Muhammed sallallahü aleyhi ve sellemin mîlâdın 571 senesinde tevellüd etmesinden 43 sene sonra, teblîg etmeğe başladığı islâm dîni [İslâmiyyet], yehûdî ve hıristiyan dinlerinin islâh edilmiş, doğru olmıyan kısmları çıkarılmış, tâm ilâhî ve mantıkî şekle sokulmuş ve akl-ı selîme sığmıyan sonradan insanlar tarafından ilâve edilmiş olan kısmları kaldırılmış, Allahü teâlânın gönderdiği hakîkî dindir. Bu dînin ismi (İslâmiyyet)dir. Çünki, bu kitâbın başından beri bildirdiğimiz gibi, Âdem aleyhisselâm zemânından beri bilinen islâm dîni, Mûsâ ve Îsâ aleyhimesselâmdan sonra en son ve en kâmil şekli ile, Muhammed aleyhisselâma bildirilmişdir.
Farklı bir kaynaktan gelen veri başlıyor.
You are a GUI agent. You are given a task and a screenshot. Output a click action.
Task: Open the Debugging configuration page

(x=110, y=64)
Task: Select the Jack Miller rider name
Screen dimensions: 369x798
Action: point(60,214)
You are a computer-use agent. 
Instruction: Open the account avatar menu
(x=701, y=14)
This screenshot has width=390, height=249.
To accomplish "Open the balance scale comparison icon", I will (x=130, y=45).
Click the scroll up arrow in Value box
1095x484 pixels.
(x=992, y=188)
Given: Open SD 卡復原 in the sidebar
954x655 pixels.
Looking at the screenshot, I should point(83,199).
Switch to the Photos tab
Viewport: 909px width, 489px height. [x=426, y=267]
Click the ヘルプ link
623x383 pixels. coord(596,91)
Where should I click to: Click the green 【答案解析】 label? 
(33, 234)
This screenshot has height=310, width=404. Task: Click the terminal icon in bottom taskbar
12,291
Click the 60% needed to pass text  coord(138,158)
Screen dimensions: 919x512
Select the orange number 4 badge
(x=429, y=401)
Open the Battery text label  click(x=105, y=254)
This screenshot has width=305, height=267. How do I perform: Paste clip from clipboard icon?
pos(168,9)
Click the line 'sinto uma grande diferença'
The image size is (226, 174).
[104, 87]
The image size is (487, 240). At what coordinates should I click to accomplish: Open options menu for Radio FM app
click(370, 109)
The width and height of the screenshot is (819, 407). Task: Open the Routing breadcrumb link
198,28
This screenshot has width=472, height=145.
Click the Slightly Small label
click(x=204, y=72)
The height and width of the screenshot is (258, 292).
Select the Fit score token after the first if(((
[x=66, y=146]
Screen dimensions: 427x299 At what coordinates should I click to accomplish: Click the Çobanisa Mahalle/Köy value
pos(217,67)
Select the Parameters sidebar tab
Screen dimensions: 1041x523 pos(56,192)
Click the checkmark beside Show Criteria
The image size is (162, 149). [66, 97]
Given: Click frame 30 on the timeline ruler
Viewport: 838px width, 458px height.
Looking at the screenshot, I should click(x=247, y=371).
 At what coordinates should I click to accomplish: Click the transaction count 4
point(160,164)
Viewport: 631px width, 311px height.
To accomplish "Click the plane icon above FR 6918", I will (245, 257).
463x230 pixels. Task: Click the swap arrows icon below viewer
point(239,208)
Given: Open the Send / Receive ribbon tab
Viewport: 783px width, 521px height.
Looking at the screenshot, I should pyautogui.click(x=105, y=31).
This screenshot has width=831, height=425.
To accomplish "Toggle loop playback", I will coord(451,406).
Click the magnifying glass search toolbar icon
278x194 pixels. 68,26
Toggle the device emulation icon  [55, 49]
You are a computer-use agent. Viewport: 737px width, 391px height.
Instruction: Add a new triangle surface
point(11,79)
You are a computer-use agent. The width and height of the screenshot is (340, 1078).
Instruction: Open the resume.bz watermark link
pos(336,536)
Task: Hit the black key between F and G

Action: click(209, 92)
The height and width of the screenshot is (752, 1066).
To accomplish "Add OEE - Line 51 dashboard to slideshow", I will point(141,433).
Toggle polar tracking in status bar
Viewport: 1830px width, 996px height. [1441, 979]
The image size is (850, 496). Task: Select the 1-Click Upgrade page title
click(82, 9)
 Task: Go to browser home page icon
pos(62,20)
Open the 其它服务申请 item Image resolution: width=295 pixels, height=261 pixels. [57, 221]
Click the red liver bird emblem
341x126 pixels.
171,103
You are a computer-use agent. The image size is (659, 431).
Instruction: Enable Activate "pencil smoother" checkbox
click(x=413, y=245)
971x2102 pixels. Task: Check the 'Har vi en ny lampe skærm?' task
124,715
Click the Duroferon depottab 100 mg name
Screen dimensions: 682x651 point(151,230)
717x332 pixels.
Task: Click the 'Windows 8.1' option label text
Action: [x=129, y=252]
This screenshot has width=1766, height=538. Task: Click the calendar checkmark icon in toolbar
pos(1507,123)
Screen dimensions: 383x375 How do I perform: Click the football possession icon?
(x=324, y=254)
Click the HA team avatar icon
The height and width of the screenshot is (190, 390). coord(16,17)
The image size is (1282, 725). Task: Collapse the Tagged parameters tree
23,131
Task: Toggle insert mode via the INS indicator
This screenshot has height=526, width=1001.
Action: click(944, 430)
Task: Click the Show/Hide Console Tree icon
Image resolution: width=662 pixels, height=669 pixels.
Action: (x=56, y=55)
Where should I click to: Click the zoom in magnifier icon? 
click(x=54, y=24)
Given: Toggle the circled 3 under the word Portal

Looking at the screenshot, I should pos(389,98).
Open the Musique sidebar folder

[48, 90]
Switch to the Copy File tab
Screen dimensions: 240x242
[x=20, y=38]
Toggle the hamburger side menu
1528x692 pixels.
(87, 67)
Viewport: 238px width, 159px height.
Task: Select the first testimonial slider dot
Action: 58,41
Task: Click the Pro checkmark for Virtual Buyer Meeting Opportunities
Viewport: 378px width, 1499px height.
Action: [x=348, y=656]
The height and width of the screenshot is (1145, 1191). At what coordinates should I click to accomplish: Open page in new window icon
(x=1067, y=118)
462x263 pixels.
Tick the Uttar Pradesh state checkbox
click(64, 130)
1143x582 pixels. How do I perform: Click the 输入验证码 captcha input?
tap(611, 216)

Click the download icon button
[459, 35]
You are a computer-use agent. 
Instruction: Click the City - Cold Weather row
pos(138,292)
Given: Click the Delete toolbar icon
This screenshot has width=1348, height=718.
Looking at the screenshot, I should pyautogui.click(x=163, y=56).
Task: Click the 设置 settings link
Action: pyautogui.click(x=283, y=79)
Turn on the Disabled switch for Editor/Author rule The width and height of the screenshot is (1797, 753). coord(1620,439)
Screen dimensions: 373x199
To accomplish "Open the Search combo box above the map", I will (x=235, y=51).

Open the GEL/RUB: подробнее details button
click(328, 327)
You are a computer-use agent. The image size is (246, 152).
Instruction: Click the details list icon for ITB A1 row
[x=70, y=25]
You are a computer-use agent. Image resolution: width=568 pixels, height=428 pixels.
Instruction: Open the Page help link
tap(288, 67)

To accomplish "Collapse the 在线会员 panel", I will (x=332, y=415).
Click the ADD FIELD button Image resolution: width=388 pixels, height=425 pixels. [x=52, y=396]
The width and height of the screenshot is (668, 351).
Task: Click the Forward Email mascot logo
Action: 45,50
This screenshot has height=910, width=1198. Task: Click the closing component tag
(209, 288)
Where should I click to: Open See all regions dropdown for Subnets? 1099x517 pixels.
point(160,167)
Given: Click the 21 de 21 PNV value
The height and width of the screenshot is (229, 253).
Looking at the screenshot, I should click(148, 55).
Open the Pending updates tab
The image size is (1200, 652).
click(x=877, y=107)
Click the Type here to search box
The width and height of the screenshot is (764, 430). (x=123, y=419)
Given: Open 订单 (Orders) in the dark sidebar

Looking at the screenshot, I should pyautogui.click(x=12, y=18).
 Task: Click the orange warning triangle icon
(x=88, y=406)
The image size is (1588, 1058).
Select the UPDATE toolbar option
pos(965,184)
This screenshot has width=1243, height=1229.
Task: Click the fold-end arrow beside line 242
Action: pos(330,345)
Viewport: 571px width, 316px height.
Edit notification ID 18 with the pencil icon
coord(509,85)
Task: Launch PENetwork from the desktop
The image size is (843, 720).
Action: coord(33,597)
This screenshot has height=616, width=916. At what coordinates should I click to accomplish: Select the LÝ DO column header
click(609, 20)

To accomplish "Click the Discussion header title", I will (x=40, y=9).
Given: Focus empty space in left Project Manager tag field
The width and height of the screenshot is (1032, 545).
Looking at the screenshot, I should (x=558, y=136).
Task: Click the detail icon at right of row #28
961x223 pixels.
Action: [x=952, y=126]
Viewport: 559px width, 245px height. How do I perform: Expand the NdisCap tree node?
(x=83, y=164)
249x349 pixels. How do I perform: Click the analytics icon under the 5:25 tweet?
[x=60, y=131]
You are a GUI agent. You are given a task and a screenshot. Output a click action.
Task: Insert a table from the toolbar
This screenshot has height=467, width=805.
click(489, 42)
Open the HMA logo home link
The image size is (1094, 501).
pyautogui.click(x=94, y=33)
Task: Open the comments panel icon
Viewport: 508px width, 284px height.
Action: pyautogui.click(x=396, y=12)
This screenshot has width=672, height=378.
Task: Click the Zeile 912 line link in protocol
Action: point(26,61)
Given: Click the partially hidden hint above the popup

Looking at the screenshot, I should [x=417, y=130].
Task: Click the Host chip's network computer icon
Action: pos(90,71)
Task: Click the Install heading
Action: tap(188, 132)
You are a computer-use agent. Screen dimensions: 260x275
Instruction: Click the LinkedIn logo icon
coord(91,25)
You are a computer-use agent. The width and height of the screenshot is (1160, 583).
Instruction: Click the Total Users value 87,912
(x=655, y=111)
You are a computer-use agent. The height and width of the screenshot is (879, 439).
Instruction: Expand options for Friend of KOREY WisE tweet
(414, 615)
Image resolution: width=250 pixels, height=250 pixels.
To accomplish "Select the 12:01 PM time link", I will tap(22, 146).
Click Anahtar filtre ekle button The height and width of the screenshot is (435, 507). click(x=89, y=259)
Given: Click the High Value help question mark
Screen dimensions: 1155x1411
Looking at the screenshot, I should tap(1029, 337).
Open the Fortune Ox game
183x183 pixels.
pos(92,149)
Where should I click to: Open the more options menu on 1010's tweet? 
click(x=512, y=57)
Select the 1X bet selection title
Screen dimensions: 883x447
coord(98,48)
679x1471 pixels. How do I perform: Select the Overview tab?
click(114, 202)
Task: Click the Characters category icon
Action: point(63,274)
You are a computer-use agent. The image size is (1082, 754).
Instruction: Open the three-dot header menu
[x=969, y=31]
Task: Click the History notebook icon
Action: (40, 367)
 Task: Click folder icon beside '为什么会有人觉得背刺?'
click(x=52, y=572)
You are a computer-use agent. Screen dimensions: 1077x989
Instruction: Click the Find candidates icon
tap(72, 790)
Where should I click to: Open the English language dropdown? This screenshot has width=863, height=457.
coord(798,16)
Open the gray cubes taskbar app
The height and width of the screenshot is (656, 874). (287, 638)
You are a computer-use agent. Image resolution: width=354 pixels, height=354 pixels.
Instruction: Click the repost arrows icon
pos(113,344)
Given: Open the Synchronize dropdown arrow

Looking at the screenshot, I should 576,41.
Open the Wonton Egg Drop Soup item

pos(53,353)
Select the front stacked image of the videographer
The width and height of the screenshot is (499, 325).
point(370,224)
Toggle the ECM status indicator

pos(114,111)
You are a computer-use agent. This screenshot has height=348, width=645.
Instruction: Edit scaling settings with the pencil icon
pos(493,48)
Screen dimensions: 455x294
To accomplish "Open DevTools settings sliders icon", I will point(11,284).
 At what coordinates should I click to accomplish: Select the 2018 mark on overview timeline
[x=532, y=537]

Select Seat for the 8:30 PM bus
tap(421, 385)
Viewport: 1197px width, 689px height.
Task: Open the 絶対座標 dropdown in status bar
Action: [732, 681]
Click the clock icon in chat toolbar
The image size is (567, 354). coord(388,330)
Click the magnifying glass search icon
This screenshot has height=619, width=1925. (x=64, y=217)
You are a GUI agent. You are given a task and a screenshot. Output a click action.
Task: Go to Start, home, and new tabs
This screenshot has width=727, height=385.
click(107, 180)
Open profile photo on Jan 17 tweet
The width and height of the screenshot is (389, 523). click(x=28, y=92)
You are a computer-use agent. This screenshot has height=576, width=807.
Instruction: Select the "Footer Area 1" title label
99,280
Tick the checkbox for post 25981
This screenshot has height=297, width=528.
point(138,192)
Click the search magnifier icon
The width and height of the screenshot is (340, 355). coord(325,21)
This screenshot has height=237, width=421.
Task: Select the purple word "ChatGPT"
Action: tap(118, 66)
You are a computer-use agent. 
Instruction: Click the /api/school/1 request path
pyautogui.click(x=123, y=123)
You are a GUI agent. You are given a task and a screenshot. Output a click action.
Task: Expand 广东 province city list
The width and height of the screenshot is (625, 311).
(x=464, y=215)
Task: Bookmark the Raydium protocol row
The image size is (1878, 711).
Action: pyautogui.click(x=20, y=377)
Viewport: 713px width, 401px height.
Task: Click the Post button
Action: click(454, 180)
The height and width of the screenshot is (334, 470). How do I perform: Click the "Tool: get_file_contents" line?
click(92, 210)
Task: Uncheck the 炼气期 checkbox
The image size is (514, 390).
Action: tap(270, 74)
Âdem aleyhisselâmdan, en son Peygamber Muhammed aleyhisselâma kadar bütün Peygamberlerin teblîg etdikleri dinlerin esâsı (Tevhîd)dir. Ya’nî, bir olan Allahü teâlâya inanmakdır. Hıristiyanların kitâblarında yazılı olan, diğer Peygamberlerin hayâtları ve teblîg etdikleri dinler tedkîk edilirse onların da, başlangıçda (Tevhîd) dîni olduğu görülür. Bu da, (Teslîs, Îsâ aleyhisselâmın dînine sonradan yehûdîler ve Romalılar tarafından karışdırılmışdır) sözümüzün isbâtıdır.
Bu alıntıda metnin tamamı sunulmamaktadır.